Physiological role of hydrogen sulfide and polysulfide in the central nervous system

Abstract

Hydrogen sulfide (H2S) is a well-known toxic gas that has the smell of rotten eggs. This pungent gas was considered as a physiological mediator, after the identification of endogenous sulfides in the mammalian brain. H2S is produced from L-cysteine by enzymes such as cystathionine β-synthase (CBS), cystathionine γ-lyase (CSE), and 3-mercaptopyruvate sulfurtransferase (3MST) along with cysteine aminotransferase (CAT).
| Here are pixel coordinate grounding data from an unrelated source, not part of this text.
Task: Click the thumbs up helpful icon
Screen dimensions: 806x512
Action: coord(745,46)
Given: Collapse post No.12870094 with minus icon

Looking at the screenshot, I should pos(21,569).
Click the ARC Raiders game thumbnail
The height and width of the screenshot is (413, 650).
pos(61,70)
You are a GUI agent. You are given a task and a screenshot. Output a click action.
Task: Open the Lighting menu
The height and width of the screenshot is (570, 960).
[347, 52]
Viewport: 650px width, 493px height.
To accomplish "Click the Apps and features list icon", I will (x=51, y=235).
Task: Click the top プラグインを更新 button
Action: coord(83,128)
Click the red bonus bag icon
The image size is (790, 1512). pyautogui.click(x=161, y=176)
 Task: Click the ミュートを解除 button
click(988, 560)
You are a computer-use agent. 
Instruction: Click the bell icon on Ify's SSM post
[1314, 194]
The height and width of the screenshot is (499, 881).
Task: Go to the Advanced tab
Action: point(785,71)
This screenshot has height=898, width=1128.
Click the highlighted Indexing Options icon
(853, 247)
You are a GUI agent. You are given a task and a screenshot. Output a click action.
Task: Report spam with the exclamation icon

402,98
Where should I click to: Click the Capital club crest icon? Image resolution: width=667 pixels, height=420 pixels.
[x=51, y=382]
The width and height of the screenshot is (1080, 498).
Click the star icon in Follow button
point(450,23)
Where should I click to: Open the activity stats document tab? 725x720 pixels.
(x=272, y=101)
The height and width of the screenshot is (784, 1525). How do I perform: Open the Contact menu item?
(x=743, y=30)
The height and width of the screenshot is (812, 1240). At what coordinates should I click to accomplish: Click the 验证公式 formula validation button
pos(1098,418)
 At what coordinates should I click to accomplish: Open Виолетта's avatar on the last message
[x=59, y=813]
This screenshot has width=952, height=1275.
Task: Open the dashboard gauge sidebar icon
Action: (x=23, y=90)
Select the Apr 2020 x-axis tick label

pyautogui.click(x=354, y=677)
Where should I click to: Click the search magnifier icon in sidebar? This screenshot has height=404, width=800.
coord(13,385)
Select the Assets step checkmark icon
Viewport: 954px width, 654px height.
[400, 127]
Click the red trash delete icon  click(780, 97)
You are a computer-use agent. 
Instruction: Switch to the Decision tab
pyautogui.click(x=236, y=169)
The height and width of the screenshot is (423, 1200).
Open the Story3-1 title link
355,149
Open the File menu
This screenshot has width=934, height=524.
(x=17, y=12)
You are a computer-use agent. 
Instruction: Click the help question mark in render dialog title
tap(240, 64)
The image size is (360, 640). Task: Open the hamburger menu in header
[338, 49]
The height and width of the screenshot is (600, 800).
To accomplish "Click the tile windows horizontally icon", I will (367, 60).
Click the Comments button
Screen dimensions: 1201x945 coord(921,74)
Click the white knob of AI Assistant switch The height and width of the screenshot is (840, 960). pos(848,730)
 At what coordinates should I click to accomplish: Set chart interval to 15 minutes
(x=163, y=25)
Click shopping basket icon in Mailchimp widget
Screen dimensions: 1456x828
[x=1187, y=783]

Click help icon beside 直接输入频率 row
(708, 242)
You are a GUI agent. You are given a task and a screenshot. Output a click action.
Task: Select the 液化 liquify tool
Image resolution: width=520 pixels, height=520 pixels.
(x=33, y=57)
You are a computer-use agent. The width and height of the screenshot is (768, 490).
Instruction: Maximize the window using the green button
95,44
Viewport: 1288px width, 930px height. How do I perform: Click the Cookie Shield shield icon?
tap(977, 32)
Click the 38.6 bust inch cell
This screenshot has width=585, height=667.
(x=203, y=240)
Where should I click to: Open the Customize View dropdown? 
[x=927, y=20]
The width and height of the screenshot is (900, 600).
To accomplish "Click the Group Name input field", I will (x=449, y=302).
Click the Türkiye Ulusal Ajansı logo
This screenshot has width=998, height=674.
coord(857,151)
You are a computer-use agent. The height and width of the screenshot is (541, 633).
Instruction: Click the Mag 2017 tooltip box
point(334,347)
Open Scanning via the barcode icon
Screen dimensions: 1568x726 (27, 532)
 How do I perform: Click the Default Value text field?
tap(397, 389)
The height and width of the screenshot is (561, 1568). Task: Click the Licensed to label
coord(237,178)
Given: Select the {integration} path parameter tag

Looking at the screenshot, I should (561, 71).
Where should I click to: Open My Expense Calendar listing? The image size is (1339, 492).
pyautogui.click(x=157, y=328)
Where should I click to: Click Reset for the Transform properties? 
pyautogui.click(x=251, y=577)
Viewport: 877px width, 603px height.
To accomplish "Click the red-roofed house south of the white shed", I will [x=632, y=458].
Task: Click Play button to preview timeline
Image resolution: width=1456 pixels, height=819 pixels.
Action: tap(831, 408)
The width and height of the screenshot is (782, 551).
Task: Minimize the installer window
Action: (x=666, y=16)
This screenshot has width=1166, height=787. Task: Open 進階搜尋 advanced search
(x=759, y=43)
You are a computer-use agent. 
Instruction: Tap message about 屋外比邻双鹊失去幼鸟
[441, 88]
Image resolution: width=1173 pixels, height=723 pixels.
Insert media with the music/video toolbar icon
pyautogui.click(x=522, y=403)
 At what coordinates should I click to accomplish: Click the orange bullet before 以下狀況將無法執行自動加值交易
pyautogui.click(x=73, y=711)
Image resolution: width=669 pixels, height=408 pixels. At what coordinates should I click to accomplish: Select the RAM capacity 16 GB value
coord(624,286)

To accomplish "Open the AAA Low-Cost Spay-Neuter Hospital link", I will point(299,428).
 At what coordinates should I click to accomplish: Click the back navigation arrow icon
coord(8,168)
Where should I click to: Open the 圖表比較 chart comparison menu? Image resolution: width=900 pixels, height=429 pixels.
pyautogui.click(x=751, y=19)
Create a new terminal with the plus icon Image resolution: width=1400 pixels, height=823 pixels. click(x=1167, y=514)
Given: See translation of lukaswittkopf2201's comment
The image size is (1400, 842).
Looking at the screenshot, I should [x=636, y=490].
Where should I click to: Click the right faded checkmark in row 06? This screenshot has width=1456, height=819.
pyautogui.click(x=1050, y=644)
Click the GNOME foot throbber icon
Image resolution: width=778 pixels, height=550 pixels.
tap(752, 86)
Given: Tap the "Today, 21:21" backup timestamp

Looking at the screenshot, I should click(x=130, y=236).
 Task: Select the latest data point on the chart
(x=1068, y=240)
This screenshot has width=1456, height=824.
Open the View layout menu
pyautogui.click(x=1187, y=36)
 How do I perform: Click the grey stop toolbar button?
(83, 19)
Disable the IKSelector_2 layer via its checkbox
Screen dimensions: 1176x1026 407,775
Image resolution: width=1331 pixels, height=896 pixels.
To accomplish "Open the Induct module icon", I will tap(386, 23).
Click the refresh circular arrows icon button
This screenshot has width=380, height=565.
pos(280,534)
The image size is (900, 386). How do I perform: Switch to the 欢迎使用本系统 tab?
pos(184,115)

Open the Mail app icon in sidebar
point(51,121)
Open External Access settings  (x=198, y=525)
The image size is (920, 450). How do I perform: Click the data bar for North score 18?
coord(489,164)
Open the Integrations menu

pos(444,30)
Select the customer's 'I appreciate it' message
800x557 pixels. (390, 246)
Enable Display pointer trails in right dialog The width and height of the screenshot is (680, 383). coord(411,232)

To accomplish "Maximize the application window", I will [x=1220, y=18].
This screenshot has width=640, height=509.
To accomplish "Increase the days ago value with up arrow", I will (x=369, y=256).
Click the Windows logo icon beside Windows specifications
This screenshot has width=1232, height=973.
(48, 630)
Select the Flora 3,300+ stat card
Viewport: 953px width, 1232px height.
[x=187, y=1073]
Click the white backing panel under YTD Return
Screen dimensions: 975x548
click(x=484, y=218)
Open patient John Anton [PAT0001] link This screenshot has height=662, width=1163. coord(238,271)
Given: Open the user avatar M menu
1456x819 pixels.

We recently identified a fourth pathway, where H2S is produced from D-cysteine by the enzyme D-amino acid oxidase (DAO) along with 3MST. We demonstrated that H2S is a neuromodulator that facilitates hippocampal long-term potentiation (LTP) by enhancing the activity of N-methyl-D-aspartate (NMDA) receptors. It also induces Ca(2+) influx in the astrocytes by activating the transient receptor potential ankyrin-1 (TRPA1) channels. In addition to being a signaling molecule, it also functions as a neuroprotective agent by enhancing the production of glutathione, a major intracellular antioxidant that scavenges the reactive oxygen species (ROS) in the mitochondria. H2S regulates the activity of the enzymes by incorporating the bound sulfane sulfur to cysteine residues. This modification is known as sulfhydration or sulfuration. The neuroprotective ubiquitin E3 ligase, parkin, enhances its neuroprotective activity by this modification. This review is focused on the functional role of H2S as a signaling molecule and as a cytoprotectant in the nervous system. In addition, this review shows the recent findings that indicate that the H2S-derived polysulfides found in the brain activate TRPA1 channels more potently than parental H2S.

Keywords: Bound sulfane sulfur; Cytoprotection; H(2)S; Polysulfides; Signaling; Sulfhydration; Sulfuration; TRP channels.